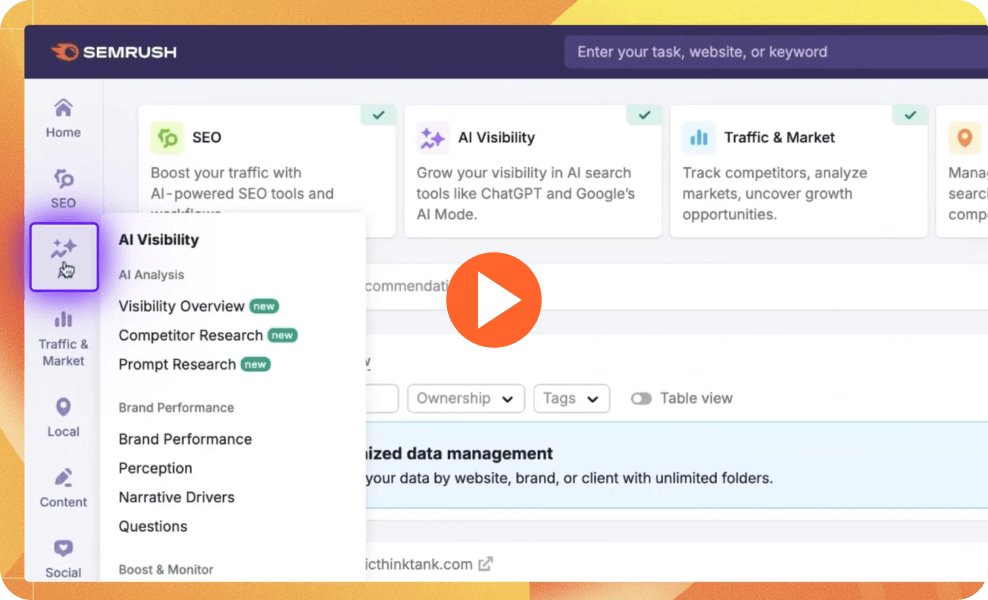Open the Local pin sidebar icon
988x600 pixels.
click(x=63, y=416)

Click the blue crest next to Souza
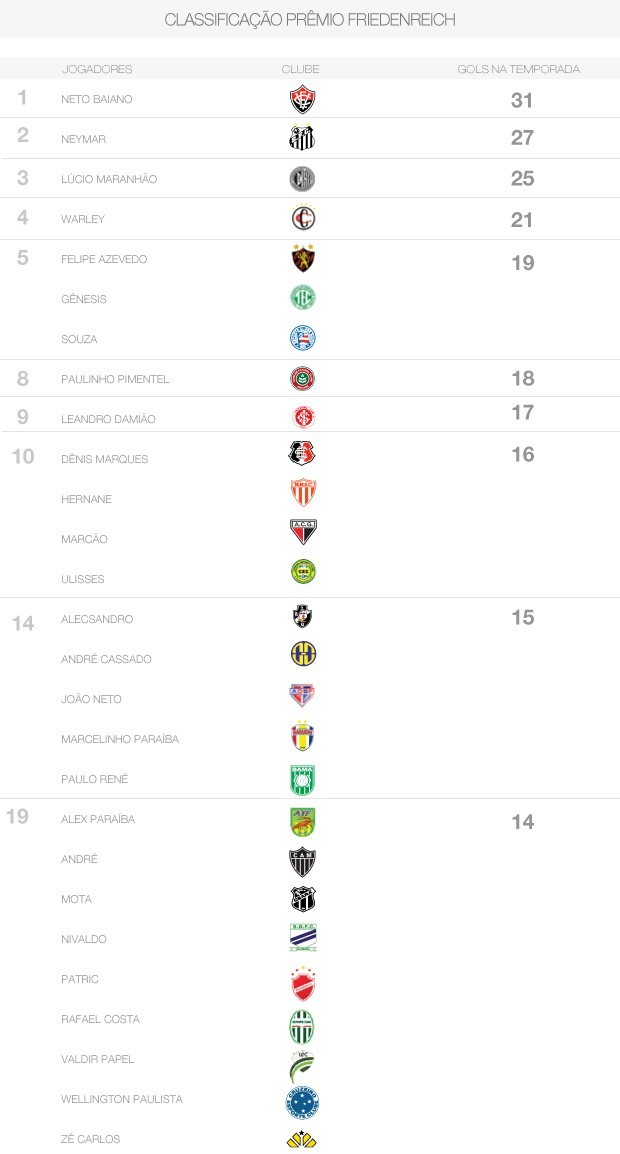pos(302,338)
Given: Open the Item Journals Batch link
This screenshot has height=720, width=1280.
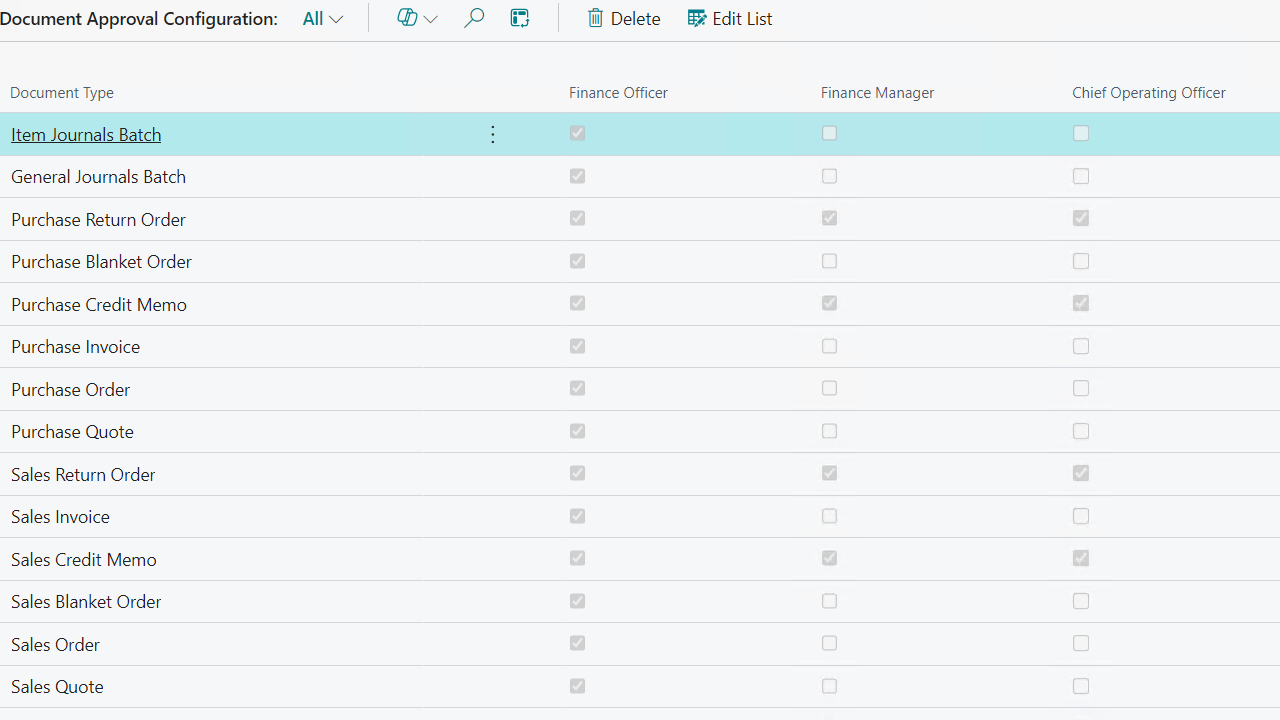Looking at the screenshot, I should [x=85, y=134].
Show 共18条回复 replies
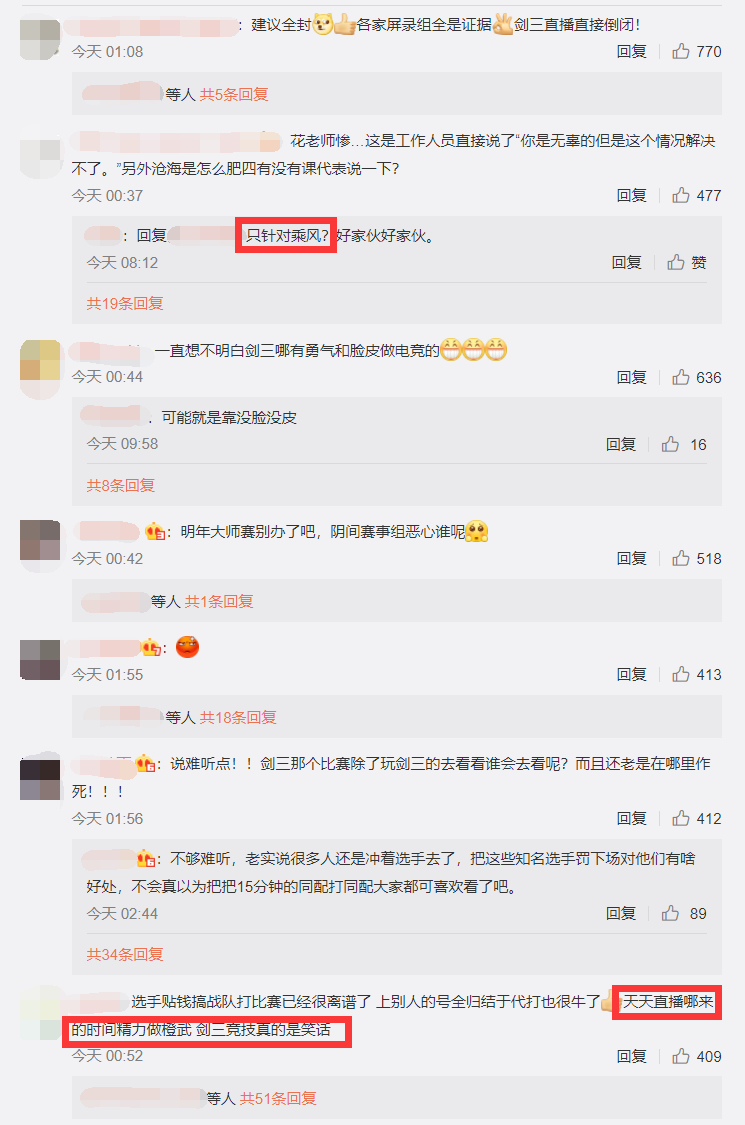Viewport: 745px width, 1125px height. tap(238, 717)

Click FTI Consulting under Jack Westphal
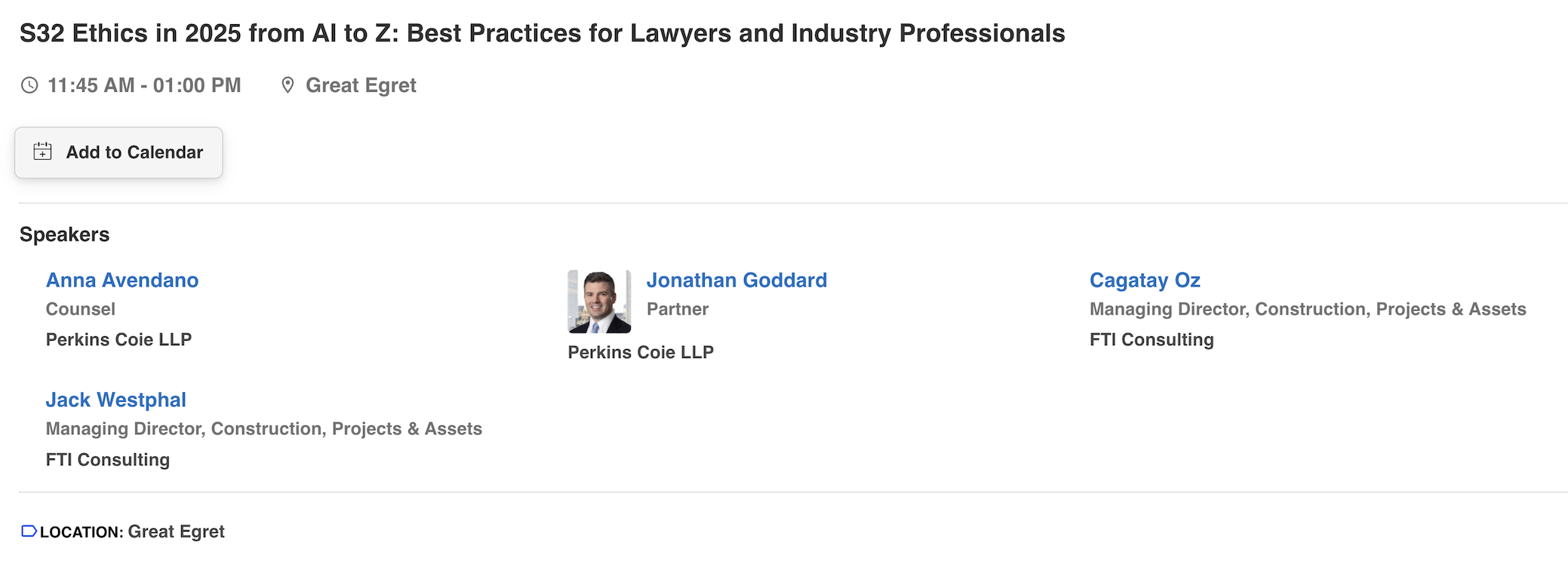click(108, 459)
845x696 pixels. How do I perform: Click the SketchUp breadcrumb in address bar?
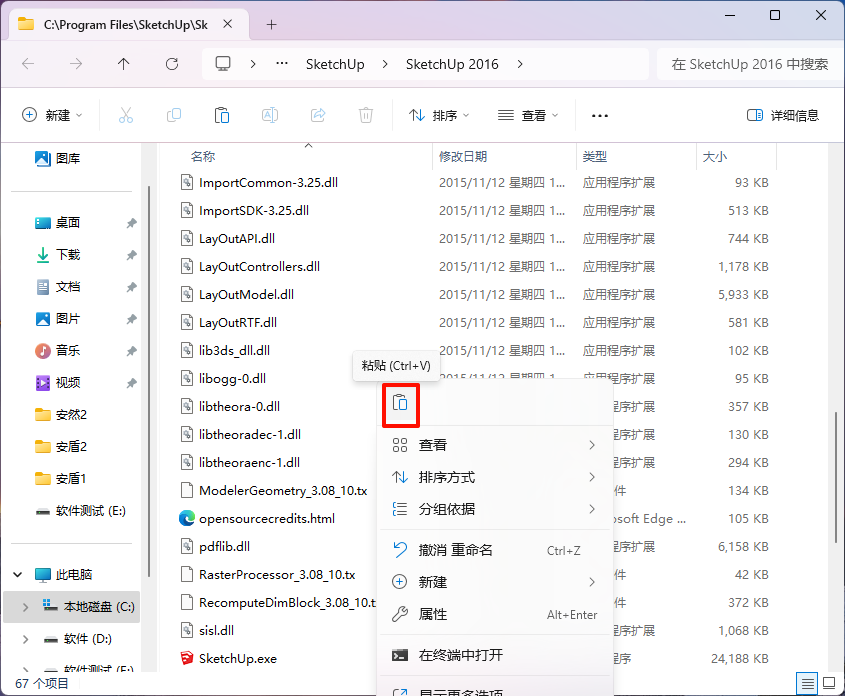[335, 64]
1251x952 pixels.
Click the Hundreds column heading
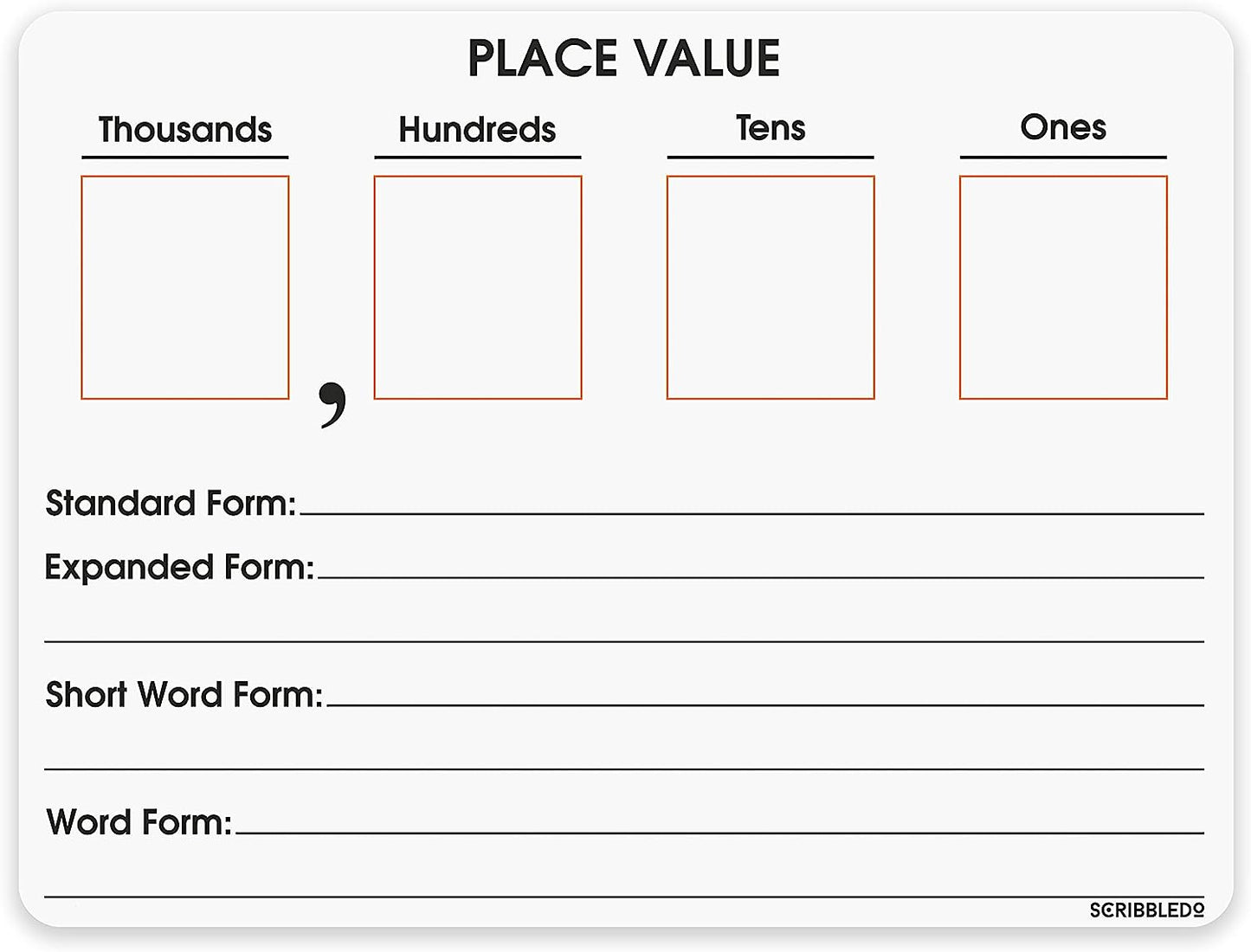[x=477, y=130]
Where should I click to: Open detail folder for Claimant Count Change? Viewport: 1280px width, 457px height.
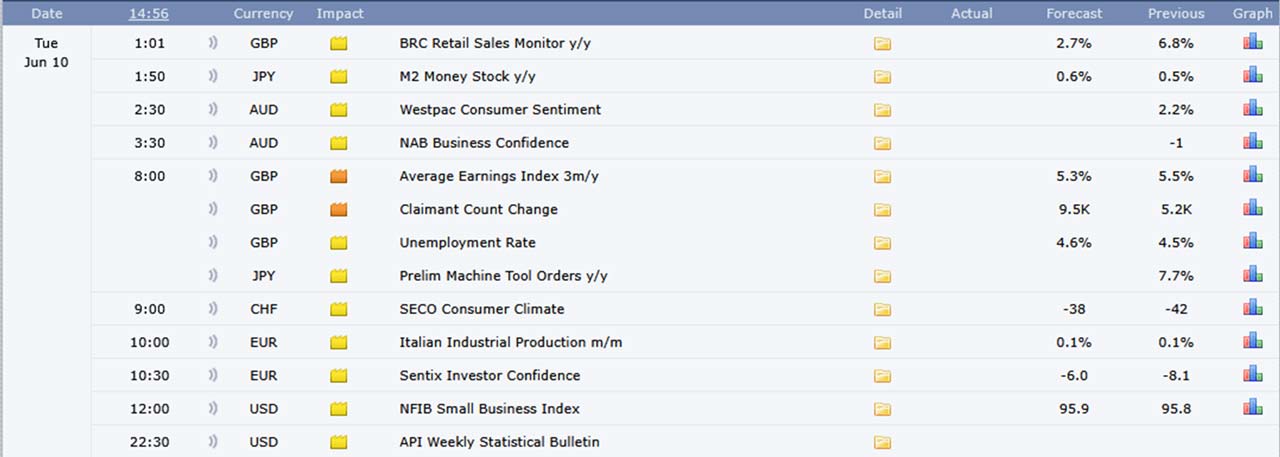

Your assignment:
Write out, word for word, the line containing "Click the blue crest next to Souza" and each line after it to the end of the data, and nothing more. Drop the pictures.

Answer box:
Click the blue crest next to Souza
pos(302,338)
Given: Open the Item Journals Batch link
This screenshot has height=720, width=1280.
Looking at the screenshot, I should [x=85, y=134].
Show 共18条回复 replies
Viewport: 745px width, 1125px height. tap(238, 717)

Click FTI Consulting under Jack Westphal
click(108, 459)
845x696 pixels. How do I perform: Click the SketchUp breadcrumb in address bar?
[335, 64]
1251x952 pixels.
Click the Hundreds column heading
[x=477, y=130]
Where should I click to: Open detail folder for Claimant Count Change? Viewport: 1280px width, 457px height.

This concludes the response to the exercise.